À 53 ans, Thierry Lepaon a officiellement succédé à Bernard Thibault à la tête de la CGT. Cet ancien soudeur s'est fait connaître lors de la restructuration de Moulinex et a réussi à gravir tous les échelons du premier syndicat de France.
Élu vendredi 22 mars à la tête de la Confédération générale du travail (CGT) lors du 50e congrès du syndicat - le premier de France -, Thierry Lepaon est pourtant inconnu du grand public.

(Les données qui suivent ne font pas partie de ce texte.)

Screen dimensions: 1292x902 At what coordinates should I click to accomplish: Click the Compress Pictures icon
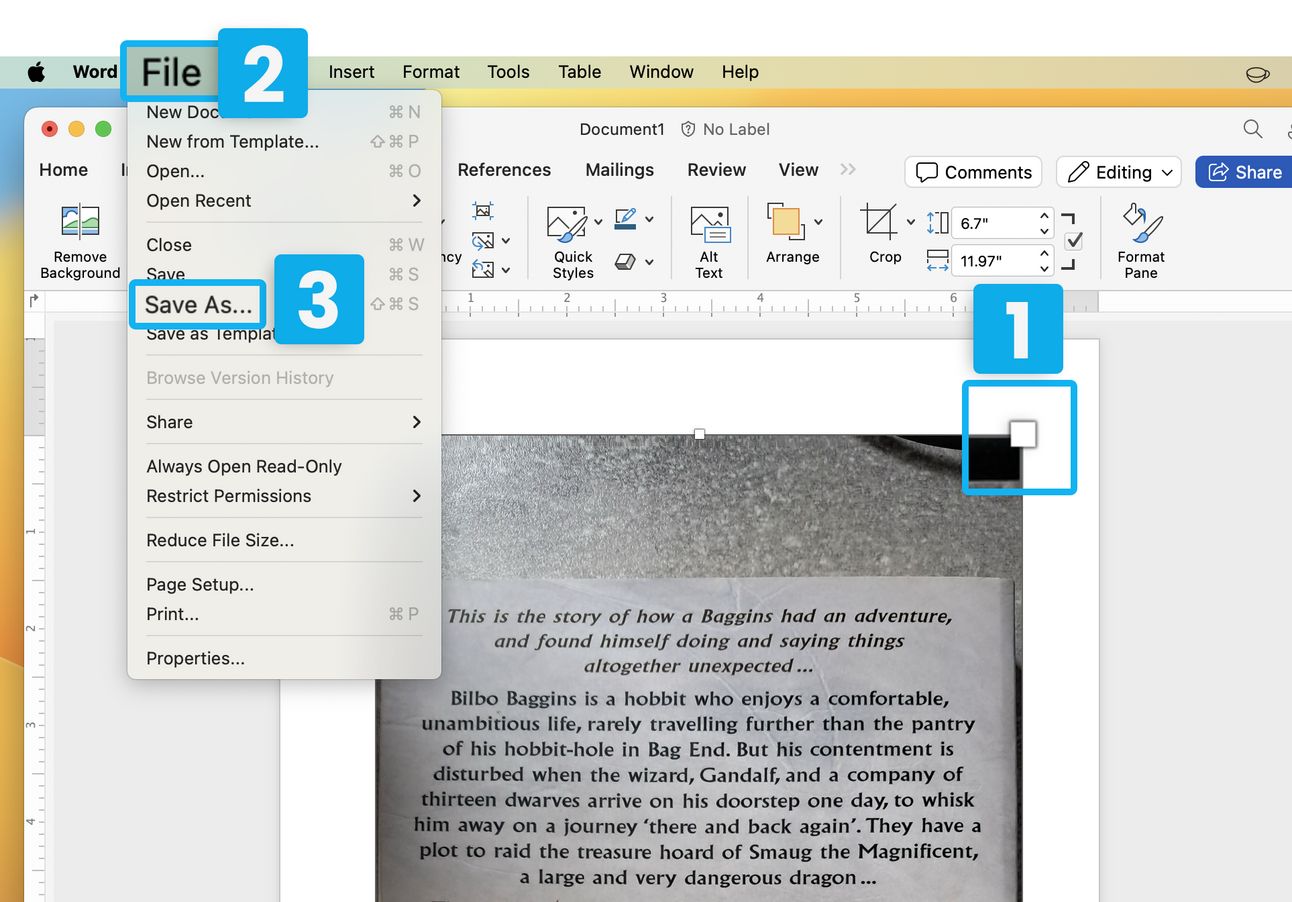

Cet ancien soudeur de 53 ans n’était pas le premier choix de son prédécesseur Bernard Thibault, qui aurait préféré qu’une femme, Nadine Prigent, prenne sa place après 14 années de règne.
Mais à la faveur d’une terrible bataille de successions, cet ancien champion d’haltérophilie à la carrure imposante a su se faire remarquer et adouber en novembre 2012 par le Comité confédéral national. Après des mois de lutte interne, Thierry Lepaon a réussi à canaliser les tensions et a appellé à une union retrouvée : "Le rassemblement, à nous, c’est notre seule force. La division, c’est l’arme des employeurs", avait-il alors déclaré aux médias.

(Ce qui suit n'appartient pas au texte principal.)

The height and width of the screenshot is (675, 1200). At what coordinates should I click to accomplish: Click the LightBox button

Le syndicalisme dans la peau
En matière de combats, ce Normand, né à Caen (Calvados) d’un père maçon et d’une mère cuisinière, sait de quoi il parle. Depuis son premier emploi de soudeur chez Caterpillar à l'âge de 17 ans, il s’est lancé à corps perdu dans le syndicalisme. Un engagement qui lui vaut son premier licenciement pour avoir "monté une section CGT" chez le constructeur d'engins de chantier.

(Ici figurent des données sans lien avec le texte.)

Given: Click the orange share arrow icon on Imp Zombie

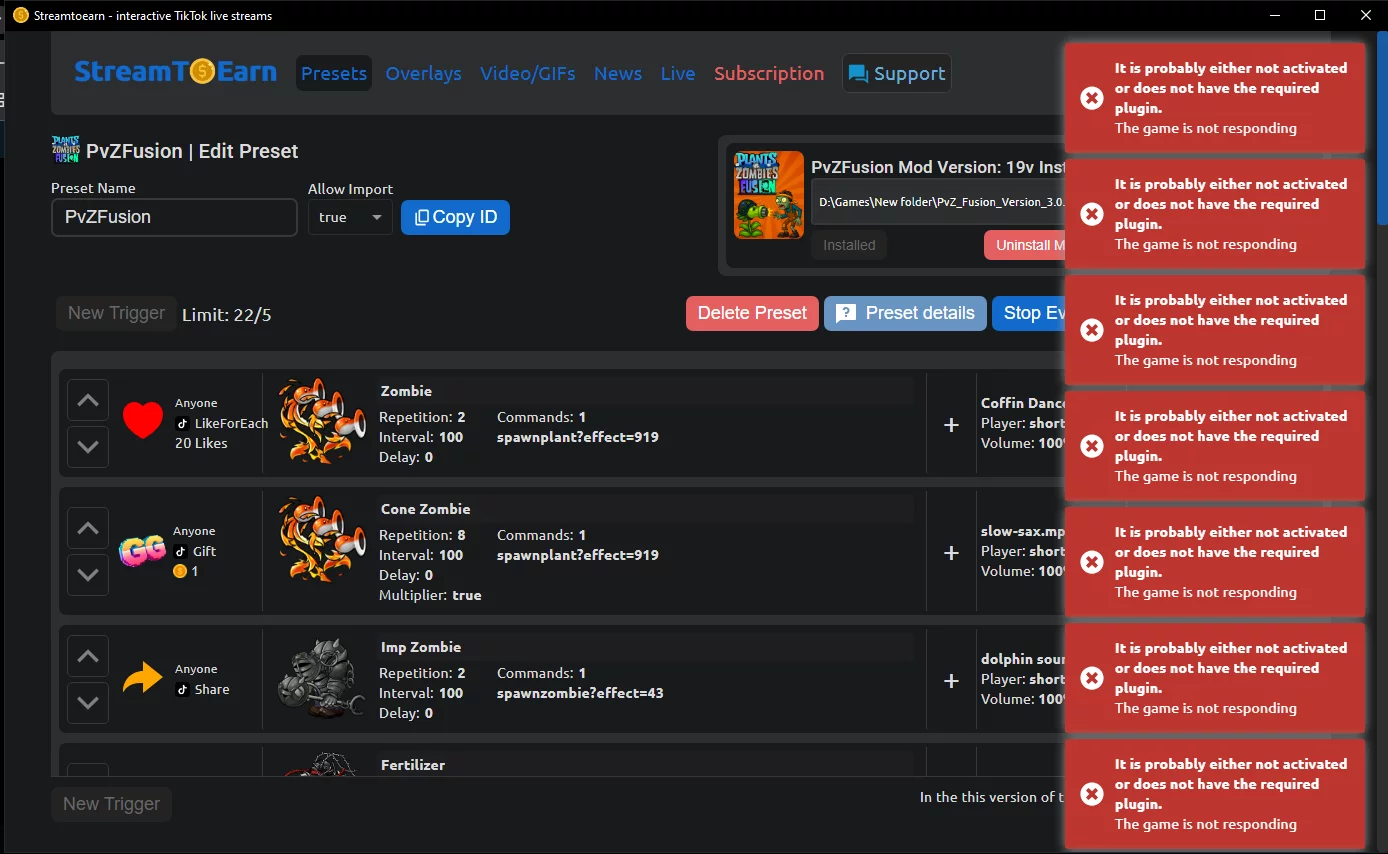Looking at the screenshot, I should tap(142, 680).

Engagé ensuite à Spie-Batignolles, il perd une nouvelle fois son emploi pour avoir créé une section syndicale. En 1983, il intègre finalement l’usine Moulinex de Cormelles-le-Royal, dans le Calvados, où il reste près de 20 ans avant que le groupe électroménager ne dépose son bilan. Thierry Lepaon se place alors en première ligne pour défendre les salariés et se battre pour les reclassements. Mais cette médiatisation l'éloigne de ses ex-compagnons de lutte qui lui reprochent aujourd'hui d'avoir favorisé sa carrière personnelle au détriment des autres salariés. "Je suis resté dans les responsabilités jusqu’à la signature de l’accord de fin de conflit et j’ai mené tous les combats juridiques. Après, des anciens ont créé des associations auxquelles ils voulaient que j’adhère et j’ai refusé", s’est-il défendu sur France Info.
Après s’être fait un nom dans les piquets de grève et les manifestations, Thierry Lepaon gravit peu à peu les échelons de la CGT. Fin 2001, il prend les rênes du syndicat dans le Calvados. Sept ans plus tard, il conduit même la délégation de la centrale lors de la négociation sur la réforme de la formation professionnelle. Il représente ensuite la CGT au sein du Conseil économique, social et environnemental (Cese). C’est là qu’il se crée un solide réseau. Même ses anciens ennemis louent ses qualités. "C’est un homme lucide, qui travaille, qui connaît ses dossiers, qui mène ses combats", affirme ainsi Pierre Blayau, l’ancien directeur général de Moulinex, interrogé par TF1.
Les chantiers du nouveau secrétaire général
Cette persévérance lui sera utile pour affronter les grands défis auxquels est confronté la CGT. Avec moins de 700 000 adhérents, le syndicat peine à recruter de nouvelles forces. "Le premier défi, c’est de rendre la CGT accessible aux salariés des PME et très petites entreprises", a déjà annoncé Thierry Lepaon.
Le nouveau secrétaire général va devoir aussi faire face à une période de crise et aux nombreuses suppressions d’emplois. Même s’il avoue volontiers être partisan de Jean-Luc Mélenchon, leader de la coalition du Front de gauche, ce syndicaliste qui a sa carte au Parti communiste, se dit aussi prêt au dialogue avec le gouvernement de François Hollande. Dans les pages du journal "Les Échos", il affirme avoir pris ses distances avec le syndicalisme radical : "Je ne veux pas d’une CGT qui se contente de dire non […] La CGT n’est pas et ne sera pas le bras armé du Front de gauche".